My problem is with two things:
1) Alright, suppose [; \alpha ;] is a root... well, it's not. Wouldn't it follow from Fermat's little theorem that [; \alpha^p - \alpha - a = -a ;], which is not zero?

2) Fine, let's accept that [; \alpha ;] is indeed a root, that my objection in (1) is wrong. Then why is j^p-j = 0? Is it because j belongs to k while [; \alpha ;] does not?

(Bonus question: Determine all intermediate fields of [; Q(\sqrt{2+\sqrt{2}}) ;]. The intermediate fields correspond to the subgroups of the Galois group, in this case the cyclic group on four elements, so wouldn't there be only one intermediate field, corresponding to the (up to isomorphism) unique group of two elements, namely [; Q(\sqrt{2}) ;] ?)

2. ## Re: Splitting field of x^p-x-a, a neq b^p-b

Originally Posted by spudwish
My problem is with two things:
1) Alright, suppose [; \alpha ;] is a root... well, it's not. Wouldn't it follow from Fermat's little theorem that [; \alpha^p - \alpha - a = -a ;], which is not zero?
Fermat's little theorem only holds for integers. This root $\displaystyle \alpha$ is something that lives in the splitting field of $\displaystyle f(x)$, and is probably not an integer, or even an element of Z/pZ. However, since you know there exists a splitting field for every polynomial f(x), you can assume the existence of a root.

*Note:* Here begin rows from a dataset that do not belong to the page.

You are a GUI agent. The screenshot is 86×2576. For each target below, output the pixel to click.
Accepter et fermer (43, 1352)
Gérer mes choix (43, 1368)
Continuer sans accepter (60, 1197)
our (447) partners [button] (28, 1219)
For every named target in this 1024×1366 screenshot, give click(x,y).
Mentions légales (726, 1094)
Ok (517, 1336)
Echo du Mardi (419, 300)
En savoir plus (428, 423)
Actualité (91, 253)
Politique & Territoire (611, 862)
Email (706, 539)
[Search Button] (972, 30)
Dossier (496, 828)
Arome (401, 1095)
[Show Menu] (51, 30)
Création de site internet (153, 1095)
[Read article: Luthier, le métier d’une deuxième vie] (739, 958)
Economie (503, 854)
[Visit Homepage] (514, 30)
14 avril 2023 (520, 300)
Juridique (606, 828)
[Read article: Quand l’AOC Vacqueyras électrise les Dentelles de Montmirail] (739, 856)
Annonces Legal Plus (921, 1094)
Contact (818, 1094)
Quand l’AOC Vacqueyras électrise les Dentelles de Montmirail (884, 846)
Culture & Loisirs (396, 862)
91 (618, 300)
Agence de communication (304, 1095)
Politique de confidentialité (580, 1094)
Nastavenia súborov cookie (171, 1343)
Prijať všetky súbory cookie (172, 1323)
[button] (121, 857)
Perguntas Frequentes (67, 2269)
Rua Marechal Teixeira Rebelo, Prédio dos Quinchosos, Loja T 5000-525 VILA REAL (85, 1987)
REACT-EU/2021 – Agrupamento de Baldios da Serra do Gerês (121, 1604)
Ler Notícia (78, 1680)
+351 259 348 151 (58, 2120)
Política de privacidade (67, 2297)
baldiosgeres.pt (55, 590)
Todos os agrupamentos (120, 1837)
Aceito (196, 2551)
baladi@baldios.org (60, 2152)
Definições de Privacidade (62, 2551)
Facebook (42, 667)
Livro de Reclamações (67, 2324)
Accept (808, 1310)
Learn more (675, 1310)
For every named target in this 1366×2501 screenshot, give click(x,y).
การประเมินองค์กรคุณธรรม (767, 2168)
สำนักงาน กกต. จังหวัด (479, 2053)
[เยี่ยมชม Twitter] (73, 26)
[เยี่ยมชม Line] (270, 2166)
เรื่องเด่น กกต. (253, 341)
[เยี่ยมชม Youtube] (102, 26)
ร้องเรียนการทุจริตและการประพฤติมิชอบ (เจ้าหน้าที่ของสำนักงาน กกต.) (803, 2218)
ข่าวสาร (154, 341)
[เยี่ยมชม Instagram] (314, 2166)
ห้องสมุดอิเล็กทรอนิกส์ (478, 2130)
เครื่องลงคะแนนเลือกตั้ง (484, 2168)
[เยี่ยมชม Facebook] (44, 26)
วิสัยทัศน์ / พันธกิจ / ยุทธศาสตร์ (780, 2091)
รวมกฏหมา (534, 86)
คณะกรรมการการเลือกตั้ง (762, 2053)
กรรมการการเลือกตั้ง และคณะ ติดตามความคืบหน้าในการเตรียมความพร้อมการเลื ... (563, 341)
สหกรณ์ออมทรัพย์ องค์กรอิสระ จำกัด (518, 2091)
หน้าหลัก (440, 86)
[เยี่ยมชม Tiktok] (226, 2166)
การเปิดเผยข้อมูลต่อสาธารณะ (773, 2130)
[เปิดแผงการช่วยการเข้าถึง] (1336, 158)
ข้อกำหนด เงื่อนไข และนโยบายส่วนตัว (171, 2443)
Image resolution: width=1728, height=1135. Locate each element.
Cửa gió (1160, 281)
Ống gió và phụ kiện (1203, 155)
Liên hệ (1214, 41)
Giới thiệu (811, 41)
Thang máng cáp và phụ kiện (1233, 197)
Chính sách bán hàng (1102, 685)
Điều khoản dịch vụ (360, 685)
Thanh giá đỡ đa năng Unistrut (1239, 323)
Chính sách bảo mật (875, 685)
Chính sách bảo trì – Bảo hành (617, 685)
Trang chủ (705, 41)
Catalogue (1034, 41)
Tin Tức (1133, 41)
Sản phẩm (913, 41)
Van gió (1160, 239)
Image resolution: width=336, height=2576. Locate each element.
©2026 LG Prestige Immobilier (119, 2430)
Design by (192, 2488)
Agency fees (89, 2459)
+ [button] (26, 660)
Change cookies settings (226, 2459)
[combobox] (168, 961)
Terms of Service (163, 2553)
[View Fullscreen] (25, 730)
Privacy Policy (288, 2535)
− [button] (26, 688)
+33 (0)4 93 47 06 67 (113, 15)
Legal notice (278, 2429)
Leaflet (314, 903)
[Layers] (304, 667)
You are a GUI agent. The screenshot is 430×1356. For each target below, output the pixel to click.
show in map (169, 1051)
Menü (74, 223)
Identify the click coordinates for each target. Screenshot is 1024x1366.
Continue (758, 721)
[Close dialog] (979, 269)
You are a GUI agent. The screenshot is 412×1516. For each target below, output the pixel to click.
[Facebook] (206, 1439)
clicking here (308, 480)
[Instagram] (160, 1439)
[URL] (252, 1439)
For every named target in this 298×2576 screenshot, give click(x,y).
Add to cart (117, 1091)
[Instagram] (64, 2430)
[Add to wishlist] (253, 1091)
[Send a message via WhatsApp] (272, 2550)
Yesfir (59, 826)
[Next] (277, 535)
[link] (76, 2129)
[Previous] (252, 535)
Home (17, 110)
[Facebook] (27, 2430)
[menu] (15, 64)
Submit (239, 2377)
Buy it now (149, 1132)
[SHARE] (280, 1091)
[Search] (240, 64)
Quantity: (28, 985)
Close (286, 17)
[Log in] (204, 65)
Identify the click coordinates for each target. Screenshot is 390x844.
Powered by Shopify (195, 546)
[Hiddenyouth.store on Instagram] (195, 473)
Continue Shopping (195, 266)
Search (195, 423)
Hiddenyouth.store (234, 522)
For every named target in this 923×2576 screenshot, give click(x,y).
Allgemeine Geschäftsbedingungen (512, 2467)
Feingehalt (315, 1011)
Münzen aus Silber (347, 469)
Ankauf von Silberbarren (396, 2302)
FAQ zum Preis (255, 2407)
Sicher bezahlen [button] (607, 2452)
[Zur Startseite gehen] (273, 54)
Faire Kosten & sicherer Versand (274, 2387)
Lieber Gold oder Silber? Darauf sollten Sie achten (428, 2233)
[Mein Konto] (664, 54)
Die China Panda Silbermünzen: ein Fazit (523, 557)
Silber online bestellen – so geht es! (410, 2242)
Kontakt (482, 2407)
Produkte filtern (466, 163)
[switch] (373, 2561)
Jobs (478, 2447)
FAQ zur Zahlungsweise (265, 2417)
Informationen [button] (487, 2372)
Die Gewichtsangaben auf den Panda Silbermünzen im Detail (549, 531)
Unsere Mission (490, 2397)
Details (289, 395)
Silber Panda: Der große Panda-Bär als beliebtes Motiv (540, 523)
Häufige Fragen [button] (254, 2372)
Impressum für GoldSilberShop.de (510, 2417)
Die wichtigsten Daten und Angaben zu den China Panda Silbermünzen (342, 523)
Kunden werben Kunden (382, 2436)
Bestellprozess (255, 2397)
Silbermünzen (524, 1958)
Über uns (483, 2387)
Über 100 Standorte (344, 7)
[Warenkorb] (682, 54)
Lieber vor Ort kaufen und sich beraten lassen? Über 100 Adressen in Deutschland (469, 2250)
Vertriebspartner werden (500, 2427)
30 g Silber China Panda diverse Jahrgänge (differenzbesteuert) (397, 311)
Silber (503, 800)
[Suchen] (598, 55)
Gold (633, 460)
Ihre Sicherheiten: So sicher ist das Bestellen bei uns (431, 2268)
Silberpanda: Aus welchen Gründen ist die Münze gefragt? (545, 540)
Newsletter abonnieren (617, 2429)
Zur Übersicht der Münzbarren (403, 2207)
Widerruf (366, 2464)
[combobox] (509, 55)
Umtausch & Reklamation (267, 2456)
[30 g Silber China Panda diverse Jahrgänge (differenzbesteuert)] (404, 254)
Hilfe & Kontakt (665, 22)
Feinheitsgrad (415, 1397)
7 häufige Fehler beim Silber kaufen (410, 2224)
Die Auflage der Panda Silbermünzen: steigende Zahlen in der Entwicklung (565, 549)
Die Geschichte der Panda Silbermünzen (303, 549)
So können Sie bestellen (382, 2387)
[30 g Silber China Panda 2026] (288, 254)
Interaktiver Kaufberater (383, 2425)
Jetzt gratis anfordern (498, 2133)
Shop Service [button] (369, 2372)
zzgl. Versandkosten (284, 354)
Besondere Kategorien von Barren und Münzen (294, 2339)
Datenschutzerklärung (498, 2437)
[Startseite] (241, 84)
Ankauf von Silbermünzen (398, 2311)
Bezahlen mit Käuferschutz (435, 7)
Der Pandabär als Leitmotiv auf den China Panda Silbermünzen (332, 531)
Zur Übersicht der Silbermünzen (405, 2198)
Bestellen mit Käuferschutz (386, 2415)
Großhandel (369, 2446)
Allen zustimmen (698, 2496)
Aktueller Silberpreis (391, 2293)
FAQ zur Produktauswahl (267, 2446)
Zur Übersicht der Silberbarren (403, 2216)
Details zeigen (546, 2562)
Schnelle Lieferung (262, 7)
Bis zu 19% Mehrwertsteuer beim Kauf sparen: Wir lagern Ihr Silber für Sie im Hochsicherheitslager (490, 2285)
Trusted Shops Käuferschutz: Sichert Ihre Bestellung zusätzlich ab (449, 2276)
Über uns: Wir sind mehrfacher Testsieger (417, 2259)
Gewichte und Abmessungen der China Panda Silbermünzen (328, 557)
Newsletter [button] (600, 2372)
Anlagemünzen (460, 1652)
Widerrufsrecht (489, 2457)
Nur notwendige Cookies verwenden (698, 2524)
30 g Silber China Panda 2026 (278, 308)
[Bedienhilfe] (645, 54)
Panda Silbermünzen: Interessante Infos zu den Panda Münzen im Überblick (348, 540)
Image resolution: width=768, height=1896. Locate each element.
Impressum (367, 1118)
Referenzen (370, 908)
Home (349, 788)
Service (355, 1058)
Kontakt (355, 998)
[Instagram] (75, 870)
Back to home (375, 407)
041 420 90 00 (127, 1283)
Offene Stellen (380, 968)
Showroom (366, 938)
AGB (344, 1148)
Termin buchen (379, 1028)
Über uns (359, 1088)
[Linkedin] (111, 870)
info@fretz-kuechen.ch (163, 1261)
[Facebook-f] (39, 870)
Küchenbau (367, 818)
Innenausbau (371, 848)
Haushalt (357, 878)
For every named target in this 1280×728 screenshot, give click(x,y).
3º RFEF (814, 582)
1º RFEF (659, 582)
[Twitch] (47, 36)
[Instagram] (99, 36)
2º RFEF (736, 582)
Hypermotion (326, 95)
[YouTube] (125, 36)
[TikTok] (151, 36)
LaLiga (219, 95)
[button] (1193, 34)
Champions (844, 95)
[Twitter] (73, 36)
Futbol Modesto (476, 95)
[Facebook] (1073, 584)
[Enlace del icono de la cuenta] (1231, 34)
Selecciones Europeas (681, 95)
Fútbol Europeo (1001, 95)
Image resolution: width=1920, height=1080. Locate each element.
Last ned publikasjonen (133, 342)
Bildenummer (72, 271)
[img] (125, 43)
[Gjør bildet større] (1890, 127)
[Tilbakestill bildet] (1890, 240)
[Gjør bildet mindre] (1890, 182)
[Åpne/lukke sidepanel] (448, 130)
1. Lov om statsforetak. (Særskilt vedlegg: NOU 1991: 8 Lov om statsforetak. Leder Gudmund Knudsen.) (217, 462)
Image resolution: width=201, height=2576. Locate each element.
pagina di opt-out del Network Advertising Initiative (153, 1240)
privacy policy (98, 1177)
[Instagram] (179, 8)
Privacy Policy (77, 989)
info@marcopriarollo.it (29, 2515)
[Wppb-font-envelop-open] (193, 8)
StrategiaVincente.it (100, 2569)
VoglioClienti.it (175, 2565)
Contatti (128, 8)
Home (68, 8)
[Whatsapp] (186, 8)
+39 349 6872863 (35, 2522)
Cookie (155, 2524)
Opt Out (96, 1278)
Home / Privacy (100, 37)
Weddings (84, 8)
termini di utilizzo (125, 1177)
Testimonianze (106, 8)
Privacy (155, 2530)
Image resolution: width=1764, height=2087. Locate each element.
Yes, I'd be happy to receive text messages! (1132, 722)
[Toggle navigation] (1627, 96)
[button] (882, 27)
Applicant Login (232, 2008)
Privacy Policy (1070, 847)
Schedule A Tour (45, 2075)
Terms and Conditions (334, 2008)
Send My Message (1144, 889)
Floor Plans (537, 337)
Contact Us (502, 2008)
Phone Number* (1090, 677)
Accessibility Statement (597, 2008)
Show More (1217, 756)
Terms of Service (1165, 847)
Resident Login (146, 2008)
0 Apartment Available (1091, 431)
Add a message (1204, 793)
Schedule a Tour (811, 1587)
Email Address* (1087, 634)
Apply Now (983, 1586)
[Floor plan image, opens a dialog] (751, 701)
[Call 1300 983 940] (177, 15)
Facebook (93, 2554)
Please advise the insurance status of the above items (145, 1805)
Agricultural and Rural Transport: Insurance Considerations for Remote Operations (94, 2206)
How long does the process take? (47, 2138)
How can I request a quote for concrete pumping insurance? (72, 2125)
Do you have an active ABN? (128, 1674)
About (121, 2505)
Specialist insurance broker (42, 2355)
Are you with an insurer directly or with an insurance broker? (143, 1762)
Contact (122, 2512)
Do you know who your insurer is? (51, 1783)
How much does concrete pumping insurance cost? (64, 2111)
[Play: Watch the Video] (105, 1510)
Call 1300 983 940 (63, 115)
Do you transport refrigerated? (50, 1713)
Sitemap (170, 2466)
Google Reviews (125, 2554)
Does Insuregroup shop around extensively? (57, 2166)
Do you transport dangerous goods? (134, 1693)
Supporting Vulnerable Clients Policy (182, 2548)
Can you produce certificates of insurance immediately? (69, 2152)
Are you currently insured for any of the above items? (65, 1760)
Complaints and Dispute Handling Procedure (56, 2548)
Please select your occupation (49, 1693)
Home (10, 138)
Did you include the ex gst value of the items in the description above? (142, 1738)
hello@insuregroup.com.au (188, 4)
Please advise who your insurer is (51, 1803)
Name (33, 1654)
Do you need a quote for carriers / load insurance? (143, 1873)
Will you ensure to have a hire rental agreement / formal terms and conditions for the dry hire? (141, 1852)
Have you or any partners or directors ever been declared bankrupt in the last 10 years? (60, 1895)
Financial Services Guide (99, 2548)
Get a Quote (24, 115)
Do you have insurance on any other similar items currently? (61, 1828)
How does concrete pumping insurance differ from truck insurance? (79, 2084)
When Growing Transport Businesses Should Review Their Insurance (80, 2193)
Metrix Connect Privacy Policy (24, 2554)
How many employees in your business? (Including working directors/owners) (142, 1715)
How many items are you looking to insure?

2) Fine, let's accept that [; \alpha ;] is indeed a root, that my objection in (1) is wrong. Then why is j^p-j = 0? Is it because j belongs to k while [; \alpha ;] does not?
In this instance j is necessary an integer (or more precisely, an element of Z/pZ). Fermat's little theorem holds in this case.

(Bonus question: Determine all intermediate fields of [; Q(\sqrt{2+\sqrt{2}}) ;]. The intermediate fields correspond to the subgroups of the Galois group, in this case the cyclic group on four elements, so wouldn't there be only one intermediate field, corresponding to the (up to isomorphism) unique group of two elements, namely [; Q(\sqrt{2}) ;] ?)
Yes.